Return all of the following records unchanged, line by line and in their original order.

______________________________

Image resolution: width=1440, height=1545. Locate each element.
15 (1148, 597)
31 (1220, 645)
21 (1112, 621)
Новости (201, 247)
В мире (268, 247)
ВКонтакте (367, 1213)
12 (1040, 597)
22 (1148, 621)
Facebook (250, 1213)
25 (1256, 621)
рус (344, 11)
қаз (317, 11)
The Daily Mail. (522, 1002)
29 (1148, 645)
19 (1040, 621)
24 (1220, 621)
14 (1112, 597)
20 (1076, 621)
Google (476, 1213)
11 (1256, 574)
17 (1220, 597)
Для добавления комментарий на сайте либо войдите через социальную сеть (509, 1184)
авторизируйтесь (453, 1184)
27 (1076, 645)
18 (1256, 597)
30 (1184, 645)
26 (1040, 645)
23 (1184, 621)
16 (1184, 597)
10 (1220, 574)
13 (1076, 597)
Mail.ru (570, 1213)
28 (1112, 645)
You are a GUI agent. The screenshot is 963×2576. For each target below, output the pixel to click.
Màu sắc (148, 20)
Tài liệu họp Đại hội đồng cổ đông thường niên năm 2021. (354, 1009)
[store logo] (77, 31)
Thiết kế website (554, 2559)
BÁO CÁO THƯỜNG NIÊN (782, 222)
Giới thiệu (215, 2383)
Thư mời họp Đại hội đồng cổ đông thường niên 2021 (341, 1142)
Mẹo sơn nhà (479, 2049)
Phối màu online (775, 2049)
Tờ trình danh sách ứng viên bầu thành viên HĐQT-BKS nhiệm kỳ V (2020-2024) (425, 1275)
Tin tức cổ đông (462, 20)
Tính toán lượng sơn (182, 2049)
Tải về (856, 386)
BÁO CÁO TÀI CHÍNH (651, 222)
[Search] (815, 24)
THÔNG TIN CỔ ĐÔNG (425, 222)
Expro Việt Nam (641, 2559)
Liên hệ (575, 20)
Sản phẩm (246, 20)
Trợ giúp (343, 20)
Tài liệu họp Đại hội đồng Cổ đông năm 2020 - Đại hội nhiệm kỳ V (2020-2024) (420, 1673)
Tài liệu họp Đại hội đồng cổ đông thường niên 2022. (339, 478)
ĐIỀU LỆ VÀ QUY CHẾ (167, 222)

______________________________

## [Answer]
Image resolution: width=1440, height=1545. Locate each element.
15 (1148, 597)
31 (1220, 645)
21 (1112, 621)
Новости (201, 247)
В мире (268, 247)
ВКонтакте (367, 1213)
12 (1040, 597)
22 (1148, 621)
Facebook (250, 1213)
25 (1256, 621)
рус (344, 11)
қаз (317, 11)
The Daily Mail. (522, 1002)
29 (1148, 645)
19 (1040, 621)
24 (1220, 621)
14 (1112, 597)
20 (1076, 621)
Google (476, 1213)
11 (1256, 574)
17 (1220, 597)
Для добавления комментарий на сайте либо войдите через социальную сеть (509, 1184)
авторизируйтесь (453, 1184)
27 (1076, 645)
18 (1256, 597)
30 (1184, 645)
26 (1040, 645)
23 (1184, 621)
16 (1184, 597)
10 (1220, 574)
13 (1076, 597)
Mail.ru (570, 1213)
28 (1112, 645)
You are a GUI agent. The screenshot is 963×2576. For each target below, output the pixel to click.
Màu sắc (148, 20)
Tài liệu họp Đại hội đồng cổ đông thường niên năm 2021. (354, 1009)
[store logo] (77, 31)
Thiết kế website (554, 2559)
BÁO CÁO THƯỜNG NIÊN (782, 222)
Giới thiệu (215, 2383)
Thư mời họp Đại hội đồng cổ đông thường niên 2021 (341, 1142)
Mẹo sơn nhà (479, 2049)
Phối màu online (775, 2049)
Tờ trình danh sách ứng viên bầu thành viên HĐQT-BKS nhiệm kỳ V (2020-2024) (425, 1275)
Tin tức cổ đông (462, 20)
Tính toán lượng sơn (182, 2049)
Tải về (856, 386)
BÁO CÁO TÀI CHÍNH (651, 222)
[Search] (815, 24)
THÔNG TIN CỔ ĐÔNG (425, 222)
Expro Việt Nam (641, 2559)
Liên hệ (575, 20)
Sản phẩm (246, 20)
Trợ giúp (343, 20)
Tài liệu họp Đại hội đồng Cổ đông năm 2020 - Đại hội nhiệm kỳ V (2020-2024) (420, 1673)
Tài liệu họp Đại hội đồng cổ đông thường niên 2022. (339, 478)
ĐIỀU LỆ VÀ QUY CHẾ (167, 222)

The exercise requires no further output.